| Problem to solve |
Exactly the lines from the one with "The width and" through the end of the data below must be set down, and no pictures with them.

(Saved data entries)
****************************************

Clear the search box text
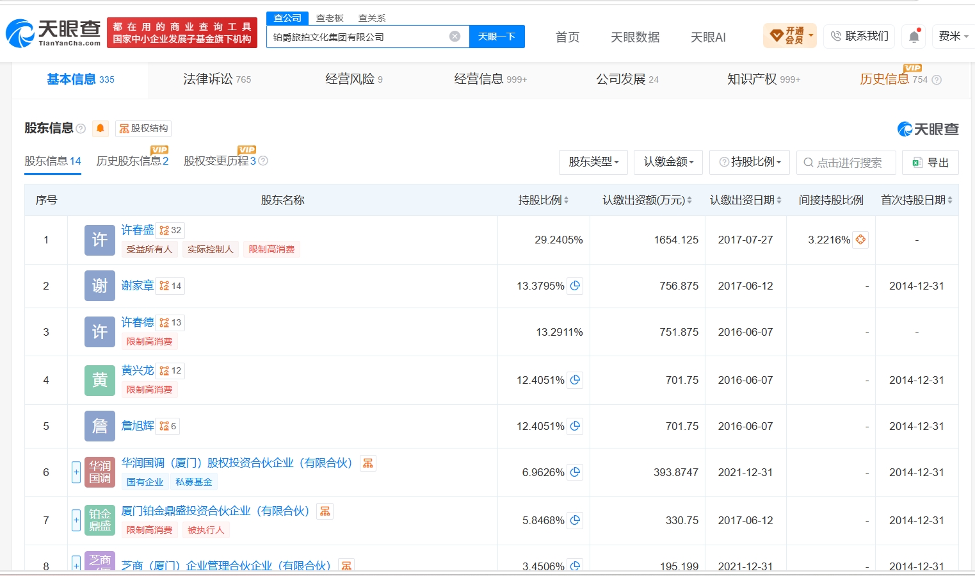 click(455, 37)
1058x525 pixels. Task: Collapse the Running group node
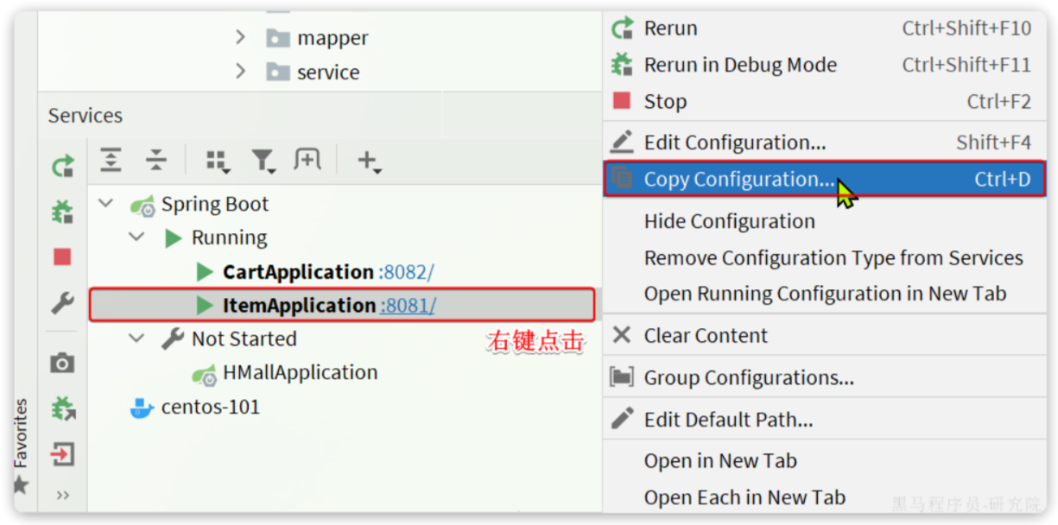(x=136, y=237)
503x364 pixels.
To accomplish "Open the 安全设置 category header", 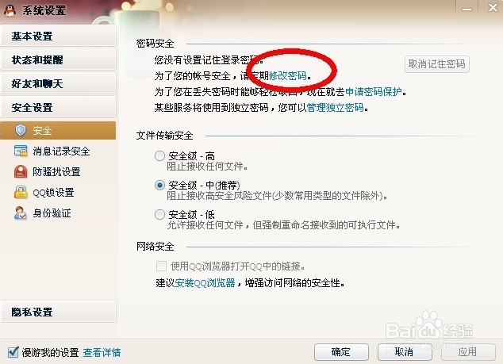I will coord(59,107).

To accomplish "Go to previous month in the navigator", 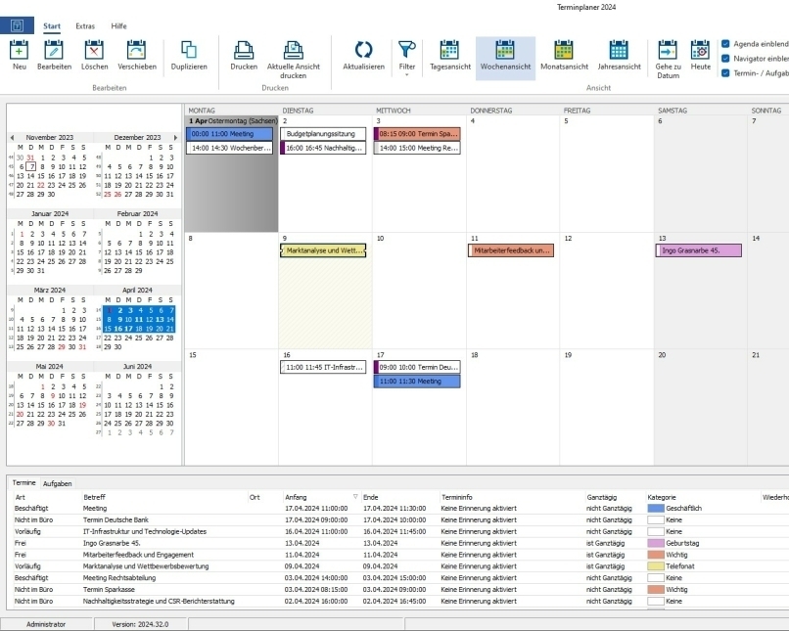I will tap(12, 138).
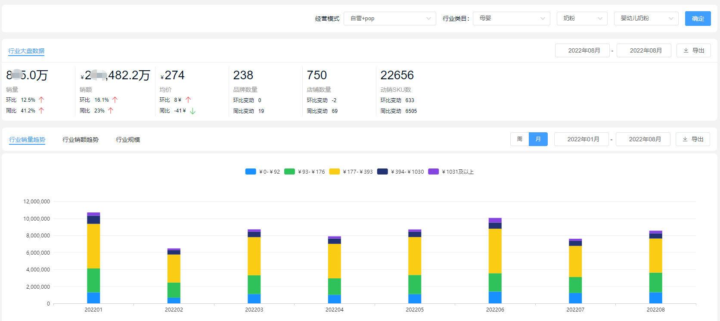Expand the 母婴 industry category dropdown
The height and width of the screenshot is (321, 720).
(x=512, y=19)
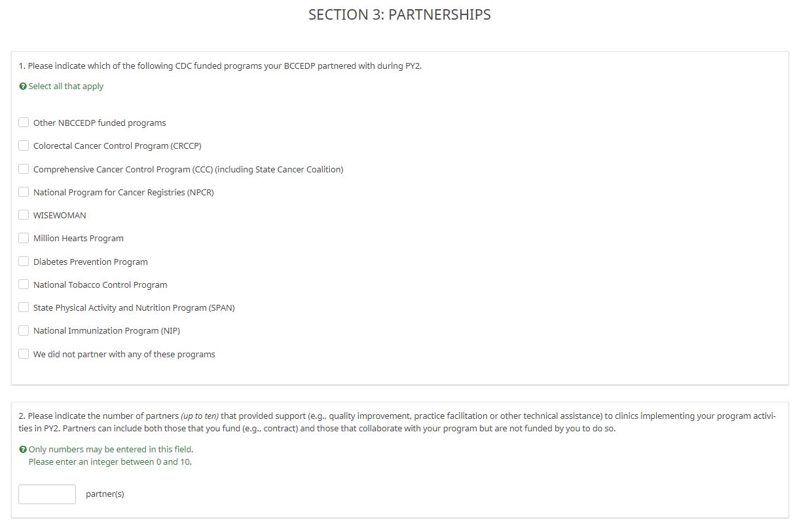Viewport: 806px width, 529px height.
Task: Tick the Colorectal Cancer Control Program (CRCCP) checkbox
Action: (x=24, y=146)
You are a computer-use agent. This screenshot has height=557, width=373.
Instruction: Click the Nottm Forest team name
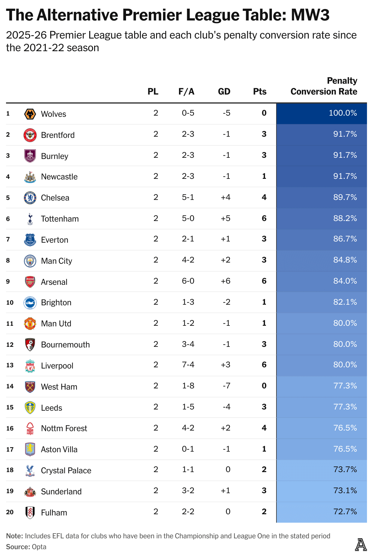point(64,428)
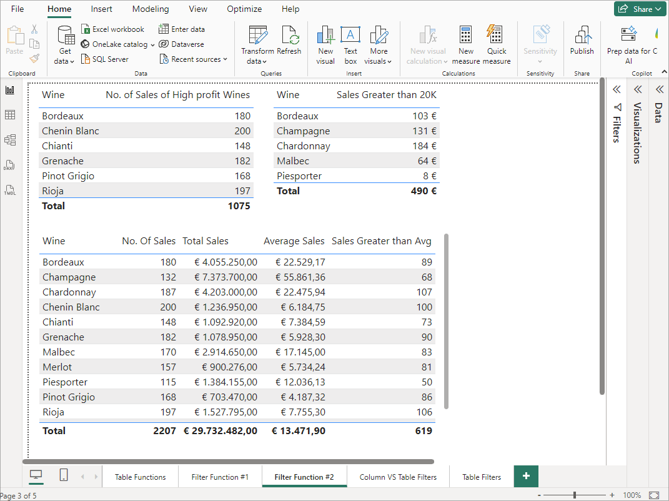Expand the Visualizations pane
The image size is (669, 501).
(x=638, y=90)
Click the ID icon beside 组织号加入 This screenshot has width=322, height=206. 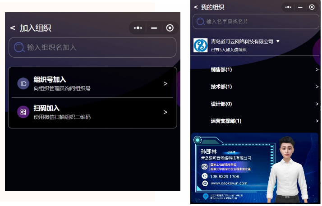click(x=23, y=84)
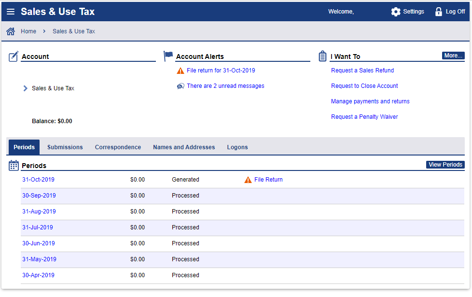Click the calendar icon beside Periods
This screenshot has width=472, height=297.
14,165
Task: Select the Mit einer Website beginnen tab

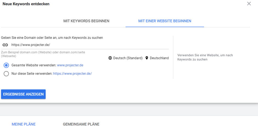Action: pos(165,21)
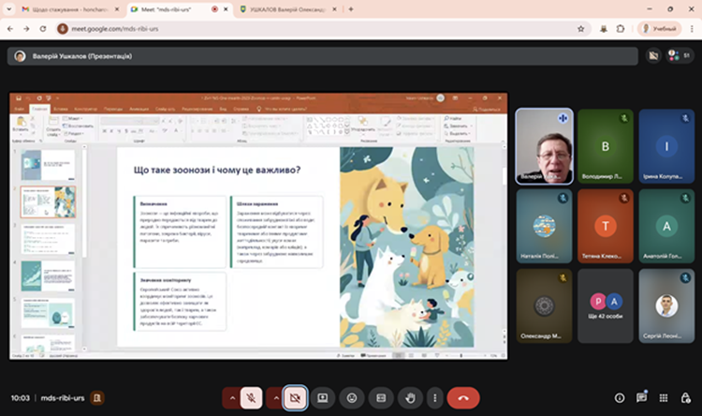The image size is (702, 416).
Task: Open the chat with everyone panel
Action: 641,397
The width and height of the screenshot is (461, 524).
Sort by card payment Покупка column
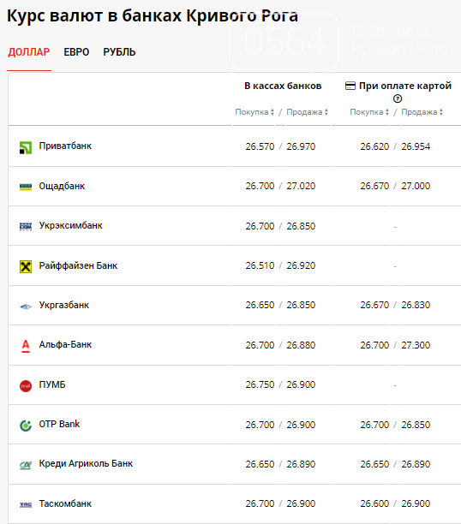click(x=369, y=112)
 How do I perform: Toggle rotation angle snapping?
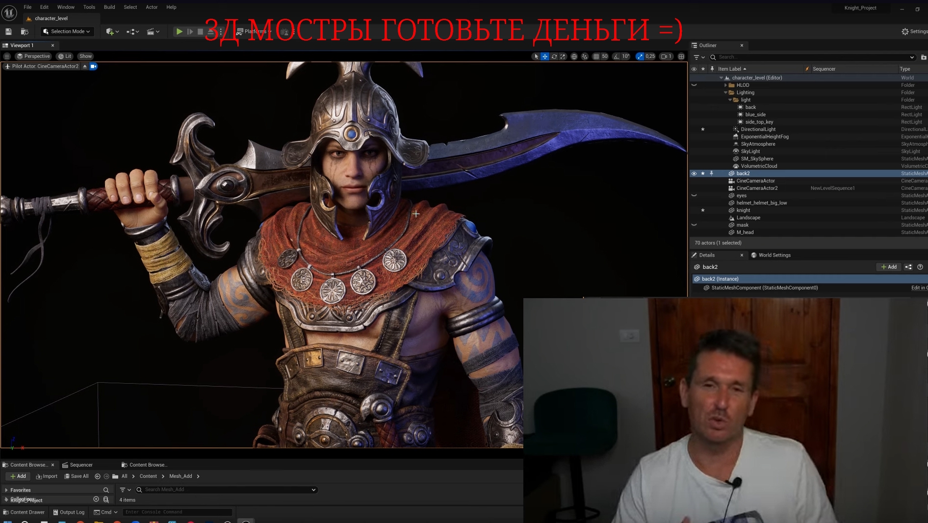click(617, 56)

****************************************

| Written reply |
The width and height of the screenshot is (461, 524).
Sort by card payment Покупка column
click(x=369, y=112)
 How do I perform: Toggle rotation angle snapping?
click(617, 56)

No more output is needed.